Management Committee

The Management Committee is elected by LASC’s members at the AGM every year. Committee members provide guidance and practical support to staff on the day to day running of the organization and the projects, as well as being responsible for strategic, financial and governance oversight of the organization.

Current members are:

Thomas McDonagh

Thomas McDonagh is an environmental/social justice activist, originally from Dublin, but based in Latin America for over 8 years. He has volunteered and worked for NGOs and grassroots groups across the region- from an indigenous women-lead weaving co-operative in Guatemala to grassroots environmental justice groups in Colombia. His most recent work, based in Bolivia but working regionally in the Andes, has been focused on campaigns against the free trade and investment regime; documenting climate impacts and alternatives; researching corporate strategies and community resistance strategies in the context of land and resource conflicts; and supporting resistance struggles to extractive projects. Thomas has been a LASC member for almost ten years.


Úna McGrath has worked in administrative and accounting roles for the past 20 years and is currently bookkeeper & administrator for a Charity.

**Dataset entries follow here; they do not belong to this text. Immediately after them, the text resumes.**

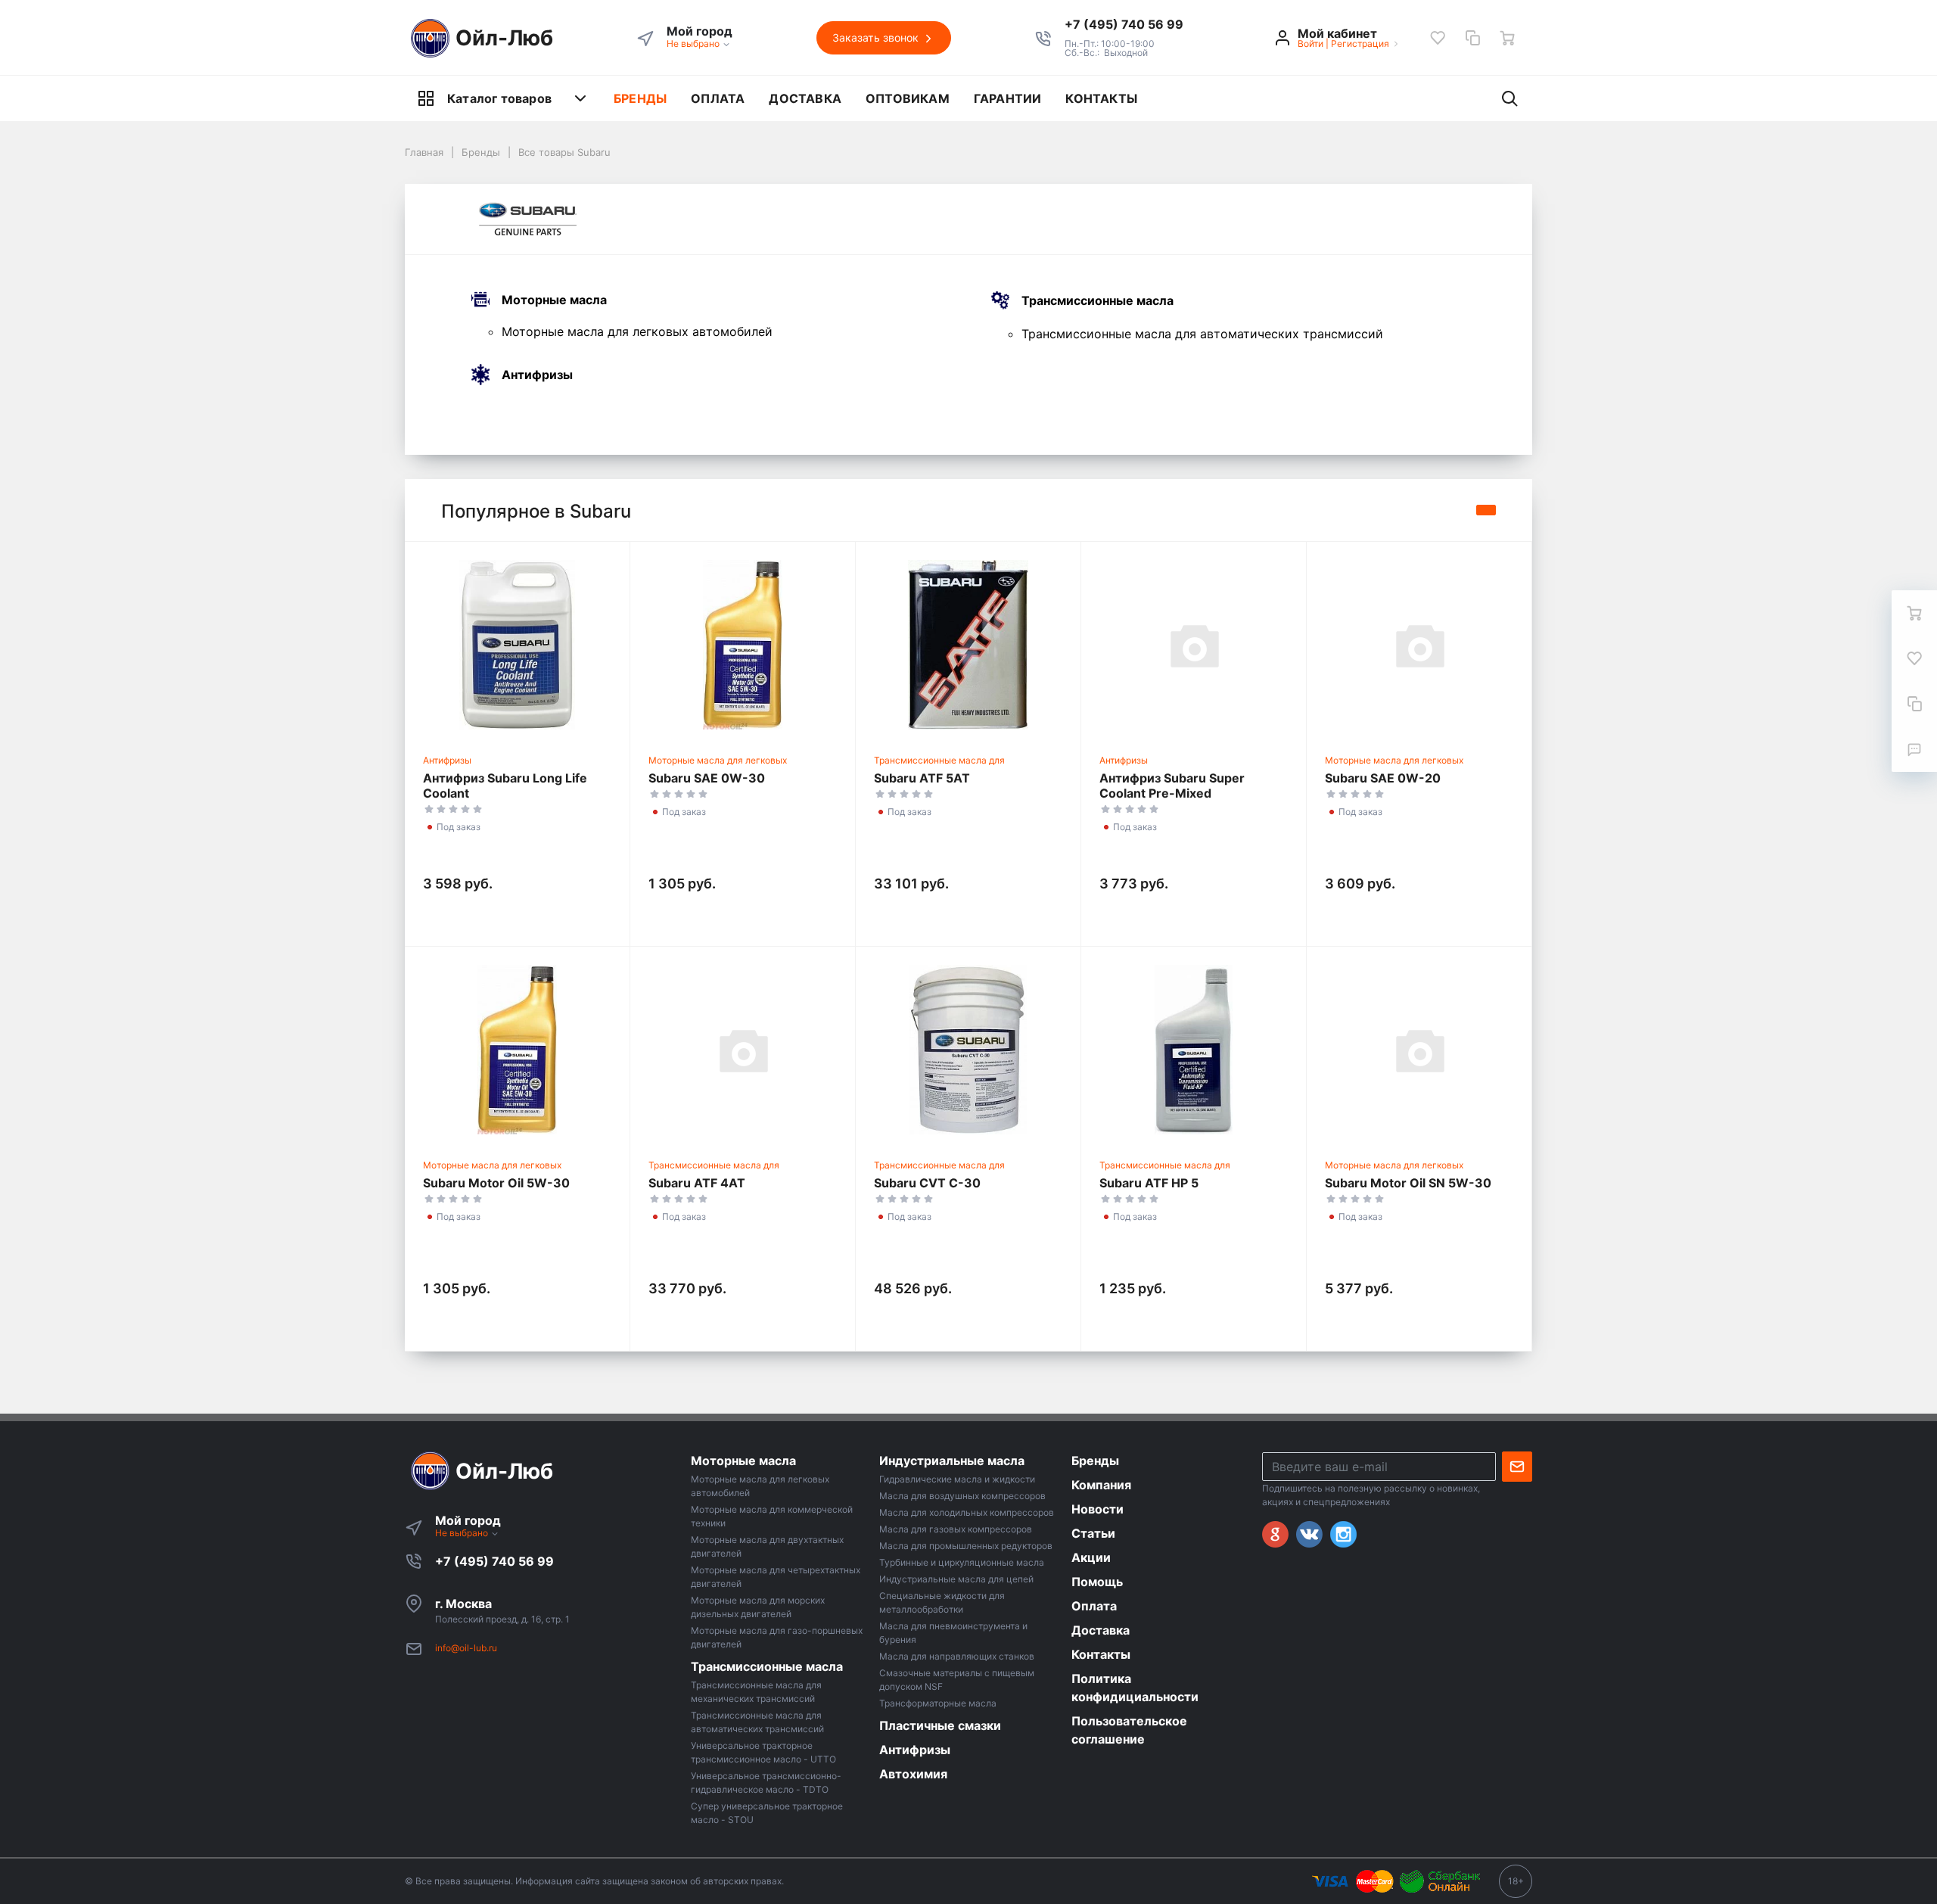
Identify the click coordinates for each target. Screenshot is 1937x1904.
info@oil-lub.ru (466, 1648)
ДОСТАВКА (805, 98)
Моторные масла (554, 299)
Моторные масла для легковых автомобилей (637, 331)
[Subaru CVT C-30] (968, 1049)
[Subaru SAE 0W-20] (1419, 645)
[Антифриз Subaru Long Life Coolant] (517, 645)
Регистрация (1360, 43)
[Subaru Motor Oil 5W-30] (517, 1049)
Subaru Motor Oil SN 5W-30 (1408, 1182)
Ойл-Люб (504, 38)
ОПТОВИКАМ (908, 98)
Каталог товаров (499, 98)
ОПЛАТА (718, 98)
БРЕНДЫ (640, 98)
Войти (1310, 43)
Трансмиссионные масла (1097, 301)
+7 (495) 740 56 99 (494, 1561)
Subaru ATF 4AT (696, 1182)
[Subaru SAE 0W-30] (742, 645)
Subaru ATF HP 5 (1149, 1182)
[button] (1124, 24)
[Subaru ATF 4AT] (742, 1049)
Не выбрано (694, 43)
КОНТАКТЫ (1101, 98)
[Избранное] (1438, 38)
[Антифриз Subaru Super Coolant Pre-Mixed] (1193, 645)
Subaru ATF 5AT (922, 778)
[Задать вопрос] (1914, 749)
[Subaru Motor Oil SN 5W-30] (1419, 1049)
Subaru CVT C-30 (927, 1182)
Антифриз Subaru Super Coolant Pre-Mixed (1172, 785)
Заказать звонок (877, 37)
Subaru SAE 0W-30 (706, 778)
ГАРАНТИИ (1008, 98)
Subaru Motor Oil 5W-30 (496, 1182)
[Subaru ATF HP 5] (1193, 1049)
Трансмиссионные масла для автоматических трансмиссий (1202, 333)
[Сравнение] (1472, 38)
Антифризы (537, 374)
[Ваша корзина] (1507, 38)
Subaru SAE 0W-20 (1383, 778)
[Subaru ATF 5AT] (968, 645)
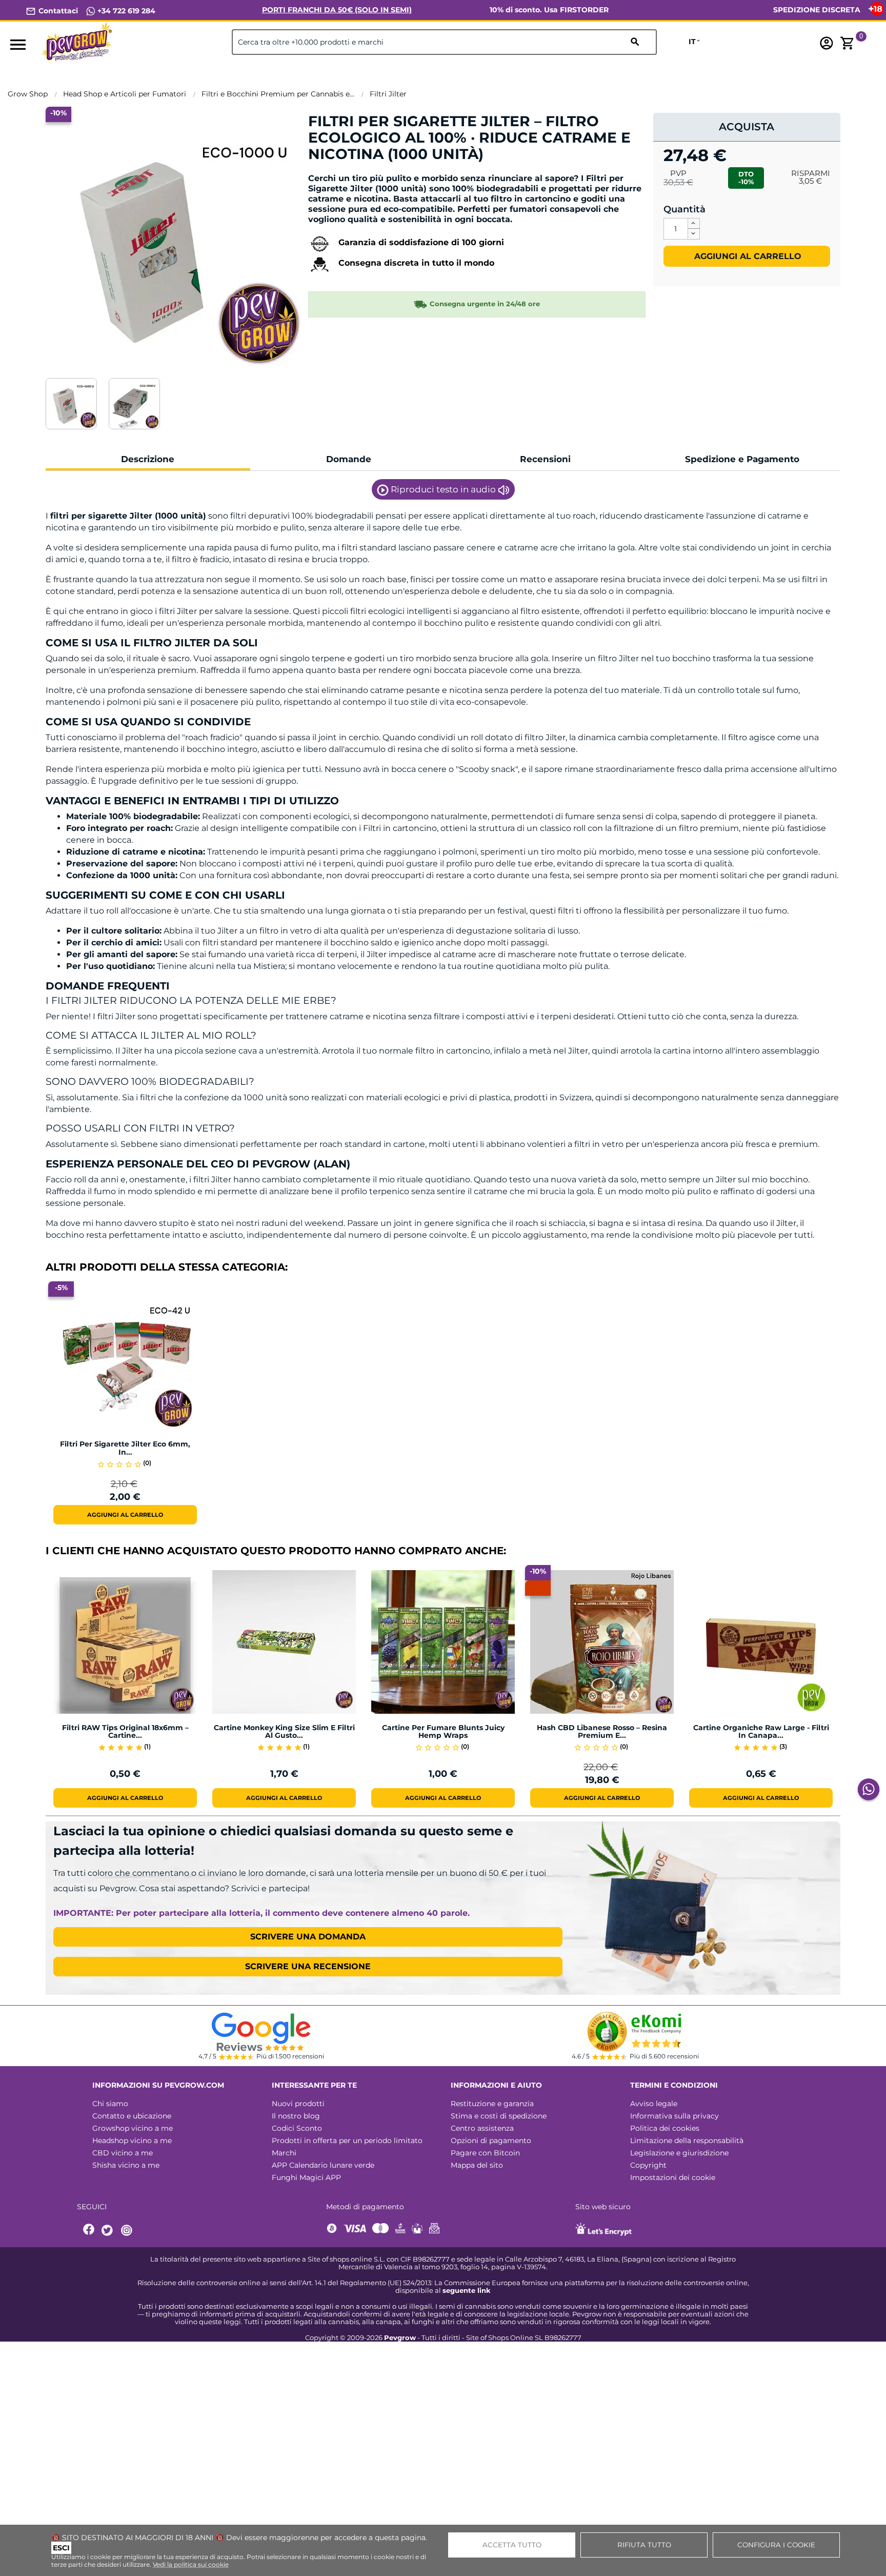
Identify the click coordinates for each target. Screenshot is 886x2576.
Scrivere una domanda (308, 1936)
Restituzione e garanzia (492, 2103)
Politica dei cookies (664, 2128)
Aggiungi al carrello (746, 256)
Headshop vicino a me (132, 2140)
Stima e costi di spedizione (499, 2116)
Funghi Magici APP (306, 2177)
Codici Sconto (297, 2128)
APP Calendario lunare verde (323, 2165)
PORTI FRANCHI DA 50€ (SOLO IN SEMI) (337, 9)
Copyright (648, 2165)
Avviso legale (653, 2103)
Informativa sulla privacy (674, 2116)
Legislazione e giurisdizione (679, 2152)
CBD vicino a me (122, 2152)
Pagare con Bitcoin (485, 2152)
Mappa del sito (477, 2165)
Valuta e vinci (339, 171)
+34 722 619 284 (125, 10)
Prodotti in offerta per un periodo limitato (347, 2140)
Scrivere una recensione (308, 1966)
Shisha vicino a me (125, 2165)
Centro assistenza (482, 2128)
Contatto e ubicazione (131, 2116)
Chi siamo (110, 2103)
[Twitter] (109, 2230)
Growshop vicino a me (132, 2128)
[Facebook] (89, 2230)
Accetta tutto (511, 2545)
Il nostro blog (296, 2116)
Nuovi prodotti (298, 2103)
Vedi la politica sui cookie (191, 2564)
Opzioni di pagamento (491, 2140)
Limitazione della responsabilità (686, 2140)
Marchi (284, 2152)
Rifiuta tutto (644, 2545)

She has over 12 years of experience working in non-profit sector management, as she has managed accounts and Irish Aid reports for 80:20 Educating & Acting for a better World since January 2007. A passionate linguist, she has a BA in Language & Cultural Studies with Spanish from UCC and a Postgraduate Diploma in EFL from UCD. Her interest in Latin America was spurred by her many visits to South America, in particular Brazil, Peru and Argentina. Having a particular interest in youth work, Úna also volunteers at the Youth Café project in Wicklow Town.


Tomás Lynch was formerly Education Officer at LASC for the academic year 2018-2019, where he was responsible for running a WorldWise Global Schools-funded project to introduce Latin American development and social justice issues into secondary school Spanish classrooms around the country. In 2013-2014 he lived outside San Pedro Sula, in Honduras, where he worked as a teacher. In Ireland, he has been involved with several grassroots housing and migrant justice movements and groups, including the Irish Housing Network and End Deportations Belfast.  In his role on LASC’s Committee, he is responsible for LASC’s Development Education activities. He currently works as a secondary school Spanish teacher.


Sian Cowman was formerly the Coordinator of LASC, where she was responsible for delivering LASC’s annual development education project in 2018/19, focused on environmental issues and women human rights defenders. She is part of a team that runs the Stop Blood Coal Ireland campaign around Ireland’s importation of coal from the Cerrejon coal mine in Colombia and the human rights abuses taking place against indigenous and Afro communities in the region. Sian is also a presenter on Radio Latina Dublin, and is involved in other grassroots migrant solidarity groups. From 2014 – 2018, Sian lived and worked in Bolivia on environmental issues.  In her role on LASC’s management committee, she is responsible for social media and communications. Sian is currently working as a freelance writer, journalist and educator. You can find her on Twitter @Sian_Cowman


Victor Flores is Bolivian and has lived in Dublin for six years, five of those as a member of LASC. He has organised several events in LASC like Cinco de Mayo, Day of the Dead, and talks and debates on social issues, especially focused on Bolivia – the TIPNIS road, student movements, and the Chiquitanía fires. He is a presenter with Radio Latina Dublin where he covers social issues to do with other Latin American migrant communities in Ireland. Victor is also currently the President of the Asociación de Residentes Bolivianos/as en Irlanda. He works as a carer. He has a degree in psychology and sociology from Bolivia. He is committed to fighting racism, sexism, inequality and all forms of oppression.


Juliana Sassi has been living in Ireland since 2014. During the coup in Brazil, in 2016, she joined the Brazilian Left Front to call attention to the current situation in her country. Since then, she has been organizing and taking part in events as a speaker to denounce the violence against activists and the growing loss of still incipient rights in Brazil. In 2017 she worked with LASC in the Latin American Annual Conference that brought to Ireland the Guarani-Kaiowa cacique Ladio Veron. Given the process of racialization she endured as a migrant from Latin America in Ireland, she got involved with Migrants and Ethnic Minorities for Reproductive Justice and Dublin Central Housing Action, working mainly with migrants being evicted. To better understand her new identity, in 2018 she enrolled in the MPhil on Race, Ethnicity and Conflict at Trinity College Dublin. In Brazil, she graduated in Journalism at Universidade Metodista de São Paulo and Postgraduate in Social Science at Centro Fundacao Santo Andre.